══ THE RECORDS ══

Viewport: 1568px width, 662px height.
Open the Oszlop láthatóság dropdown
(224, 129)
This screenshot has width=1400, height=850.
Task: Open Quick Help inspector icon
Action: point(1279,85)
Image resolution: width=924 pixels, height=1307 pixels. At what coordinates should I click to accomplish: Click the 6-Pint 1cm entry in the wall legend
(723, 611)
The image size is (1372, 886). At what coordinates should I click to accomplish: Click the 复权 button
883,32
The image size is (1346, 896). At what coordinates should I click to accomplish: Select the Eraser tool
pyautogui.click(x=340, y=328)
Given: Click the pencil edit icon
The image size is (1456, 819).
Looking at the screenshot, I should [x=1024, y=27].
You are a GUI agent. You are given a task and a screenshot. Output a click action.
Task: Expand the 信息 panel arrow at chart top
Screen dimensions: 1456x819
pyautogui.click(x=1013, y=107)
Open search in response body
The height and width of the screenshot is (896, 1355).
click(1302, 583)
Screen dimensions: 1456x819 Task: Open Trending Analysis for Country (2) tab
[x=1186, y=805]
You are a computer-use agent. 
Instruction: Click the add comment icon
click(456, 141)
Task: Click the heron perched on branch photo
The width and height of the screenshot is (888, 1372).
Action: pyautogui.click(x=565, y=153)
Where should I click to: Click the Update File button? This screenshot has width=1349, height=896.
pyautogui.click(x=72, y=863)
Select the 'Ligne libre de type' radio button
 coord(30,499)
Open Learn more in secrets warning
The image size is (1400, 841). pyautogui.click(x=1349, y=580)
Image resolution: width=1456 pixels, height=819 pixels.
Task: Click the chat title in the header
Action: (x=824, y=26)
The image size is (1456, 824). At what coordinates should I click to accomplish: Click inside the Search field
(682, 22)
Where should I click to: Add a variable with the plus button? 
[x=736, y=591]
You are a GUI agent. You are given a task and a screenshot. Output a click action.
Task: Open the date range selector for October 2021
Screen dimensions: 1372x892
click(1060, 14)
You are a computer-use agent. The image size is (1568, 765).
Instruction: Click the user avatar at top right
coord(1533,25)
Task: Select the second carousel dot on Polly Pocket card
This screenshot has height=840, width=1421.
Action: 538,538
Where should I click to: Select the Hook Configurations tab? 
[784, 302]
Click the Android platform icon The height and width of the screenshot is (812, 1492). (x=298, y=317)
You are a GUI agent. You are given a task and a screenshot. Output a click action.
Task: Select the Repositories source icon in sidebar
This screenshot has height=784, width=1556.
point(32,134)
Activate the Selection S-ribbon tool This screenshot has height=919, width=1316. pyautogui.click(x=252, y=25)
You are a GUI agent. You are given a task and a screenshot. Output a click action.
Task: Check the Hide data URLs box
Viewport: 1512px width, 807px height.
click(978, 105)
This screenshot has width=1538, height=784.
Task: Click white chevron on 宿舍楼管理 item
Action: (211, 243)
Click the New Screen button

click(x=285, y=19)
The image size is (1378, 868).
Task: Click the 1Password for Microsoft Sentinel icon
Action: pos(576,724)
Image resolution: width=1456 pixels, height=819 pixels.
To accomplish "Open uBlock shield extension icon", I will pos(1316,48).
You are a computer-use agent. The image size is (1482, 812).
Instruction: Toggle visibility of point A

═══

▶ [THE TASK]: Retype the material above from start to finish without any changes.

▶ [EXPECTED OUTPUT]:
Viewport: 1568px width, 662px height.
Open the Oszlop láthatóság dropdown
(224, 129)
This screenshot has width=1400, height=850.
Task: Open Quick Help inspector icon
Action: point(1279,85)
Image resolution: width=924 pixels, height=1307 pixels. At what coordinates should I click to accomplish: Click the 6-Pint 1cm entry in the wall legend
(723, 611)
The image size is (1372, 886). At what coordinates should I click to accomplish: Click the 复权 button
883,32
The image size is (1346, 896). At what coordinates should I click to accomplish: Select the Eraser tool
pyautogui.click(x=340, y=328)
Given: Click the pencil edit icon
The image size is (1456, 819).
Looking at the screenshot, I should [x=1024, y=27].
You are a GUI agent. You are given a task and a screenshot. Output a click action.
Task: Expand the 信息 panel arrow at chart top
Screen dimensions: 1456x819
pyautogui.click(x=1013, y=107)
Open search in response body
The height and width of the screenshot is (896, 1355).
click(1302, 583)
Screen dimensions: 1456x819 Task: Open Trending Analysis for Country (2) tab
[x=1186, y=805]
You are a computer-use agent. 
Instruction: Click the add comment icon
click(456, 141)
Task: Click the heron perched on branch photo
The width and height of the screenshot is (888, 1372).
Action: pyautogui.click(x=565, y=153)
Where should I click to: Click the Update File button? This screenshot has width=1349, height=896.
pyautogui.click(x=72, y=863)
Select the 'Ligne libre de type' radio button
 coord(30,499)
Open Learn more in secrets warning
The image size is (1400, 841). pyautogui.click(x=1349, y=580)
Image resolution: width=1456 pixels, height=819 pixels.
Task: Click the chat title in the header
Action: (x=824, y=26)
The image size is (1456, 824). At what coordinates should I click to accomplish: Click inside the Search field
(682, 22)
Where should I click to: Add a variable with the plus button? 
[x=736, y=591]
You are a GUI agent. You are given a task and a screenshot. Output a click action.
Task: Open the date range selector for October 2021
Screen dimensions: 1372x892
click(1060, 14)
You are a computer-use agent. The image size is (1568, 765).
Instruction: Click the user avatar at top right
coord(1533,25)
Task: Select the second carousel dot on Polly Pocket card
This screenshot has height=840, width=1421.
Action: 538,538
Where should I click to: Select the Hook Configurations tab? 
[784, 302]
Click the Android platform icon The height and width of the screenshot is (812, 1492). (x=298, y=317)
You are a GUI agent. You are given a task and a screenshot. Output a click action.
Task: Select the Repositories source icon in sidebar
This screenshot has height=784, width=1556.
point(32,134)
Activate the Selection S-ribbon tool This screenshot has height=919, width=1316. pyautogui.click(x=252, y=25)
You are a GUI agent. You are given a task and a screenshot. Output a click action.
Task: Check the Hide data URLs box
Viewport: 1512px width, 807px height.
click(978, 105)
This screenshot has width=1538, height=784.
Task: Click white chevron on 宿舍楼管理 item
Action: (211, 243)
Click the New Screen button

click(x=285, y=19)
The image size is (1378, 868).
Task: Click the 1Password for Microsoft Sentinel icon
Action: pos(576,724)
Image resolution: width=1456 pixels, height=819 pixels.
To accomplish "Open uBlock shield extension icon", I will pos(1316,48).
You are a computer-use agent. The image size is (1482, 812).
Instruction: Toggle visibility of point A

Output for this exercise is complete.